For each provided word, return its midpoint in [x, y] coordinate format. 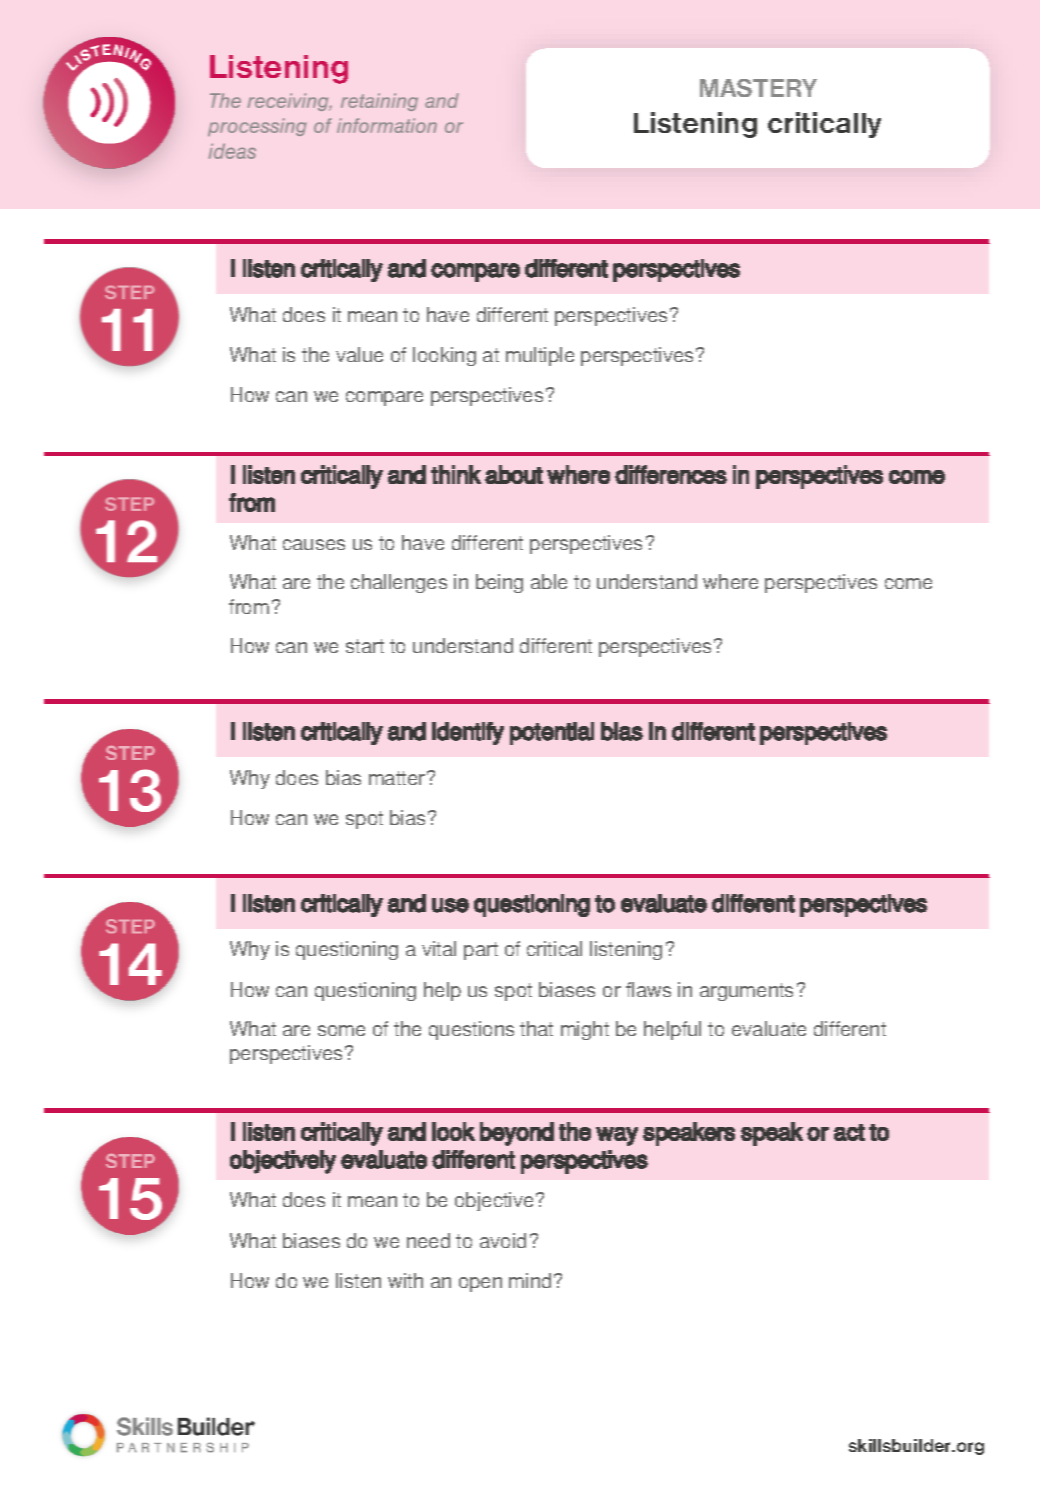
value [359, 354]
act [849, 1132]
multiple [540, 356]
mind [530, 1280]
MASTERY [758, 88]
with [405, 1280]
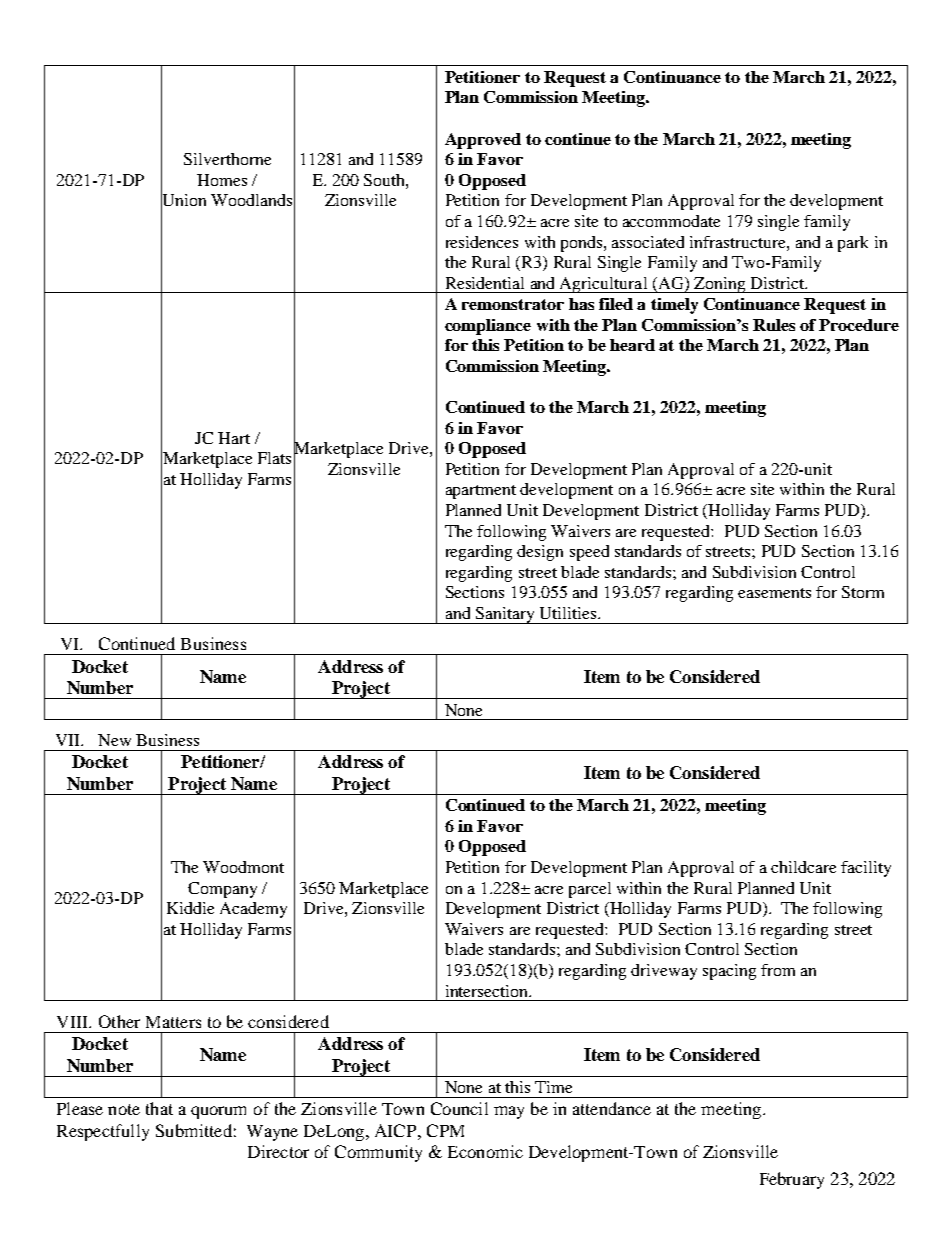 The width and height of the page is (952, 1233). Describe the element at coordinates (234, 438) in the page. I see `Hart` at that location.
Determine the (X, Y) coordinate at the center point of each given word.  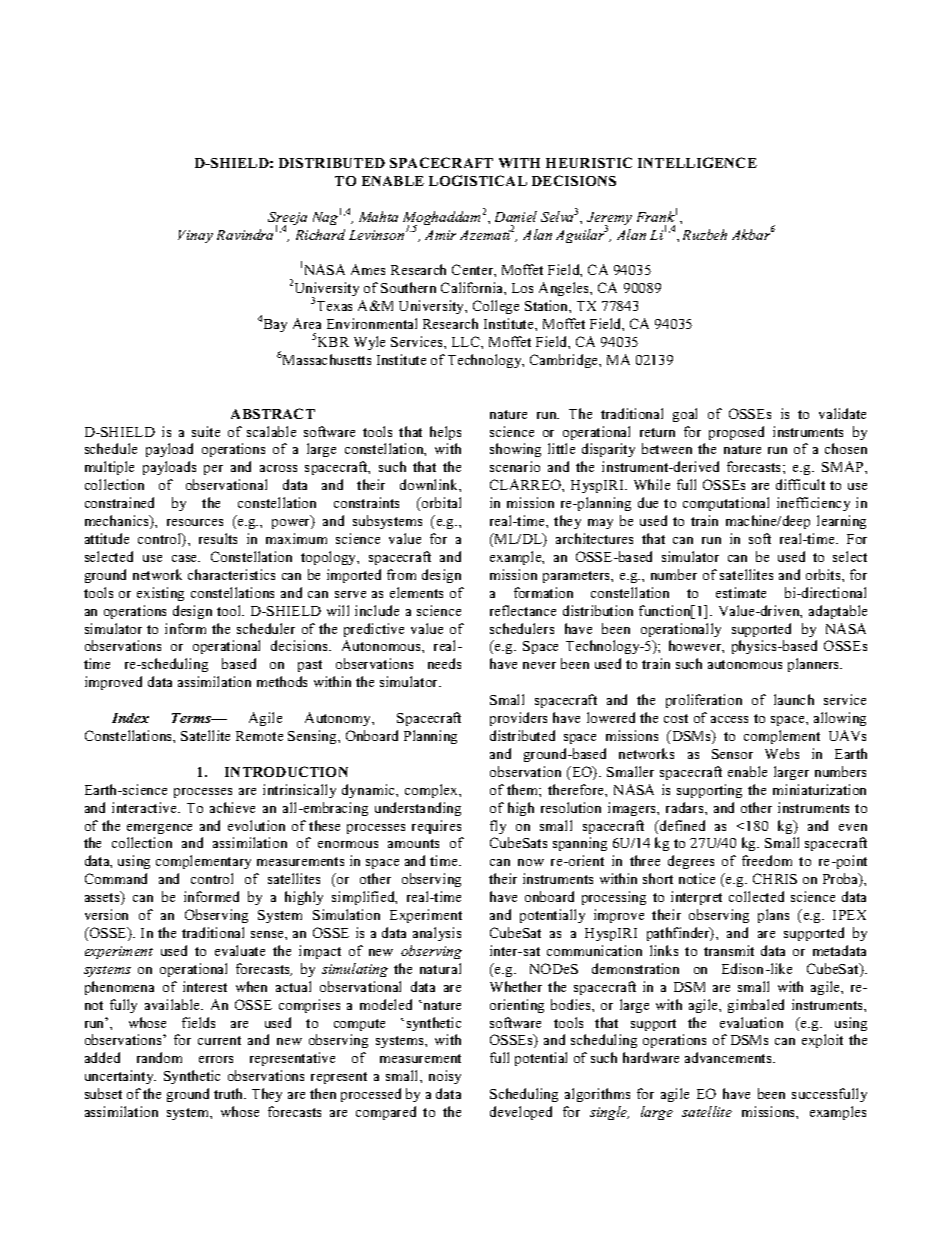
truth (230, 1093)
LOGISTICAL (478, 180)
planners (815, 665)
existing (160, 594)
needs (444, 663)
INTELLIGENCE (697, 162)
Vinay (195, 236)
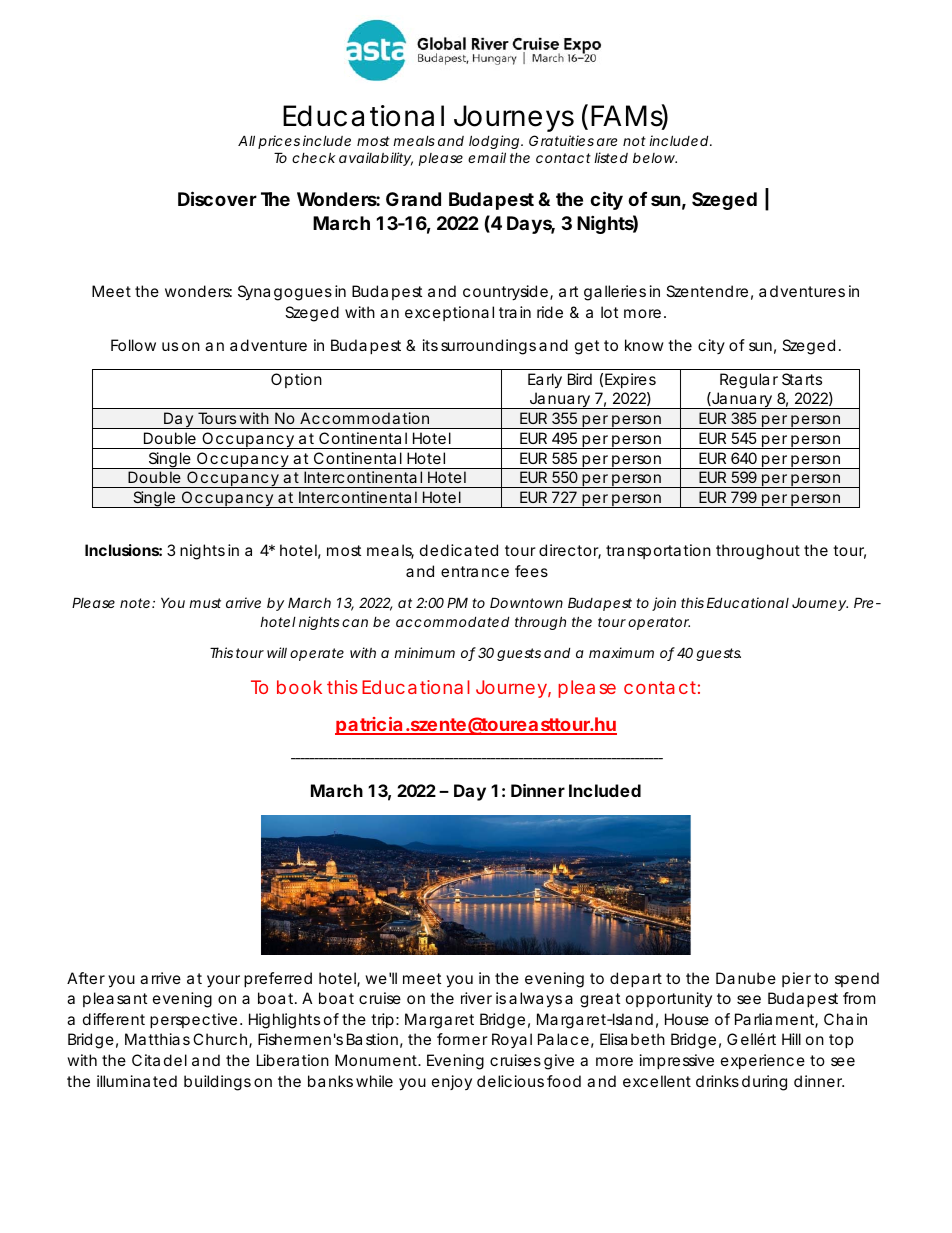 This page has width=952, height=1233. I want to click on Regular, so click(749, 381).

□ □ □ □

> **YOUR OBJECTIVE**
Rewrite the listing from the line with "mind [530, 1280]" through the end of the listing, changing "center point" to "middle" and leaving everything else unchanged. Omit the pictures.

> **ANSWER TO THE TASK**
mind [530, 1280]
MASTERY [758, 88]
with [405, 1280]
 The width and height of the page is (952, 1233). Describe the element at coordinates (234, 438) in the page. I see `Hart` at that location.
Determine the (X, Y) coordinate at the middle of each given word.  
truth (230, 1093)
LOGISTICAL (478, 180)
planners (815, 665)
existing (160, 594)
needs (444, 663)
INTELLIGENCE (697, 162)
Vinay (195, 236)
 This page has width=952, height=1233. I want to click on Regular, so click(749, 381).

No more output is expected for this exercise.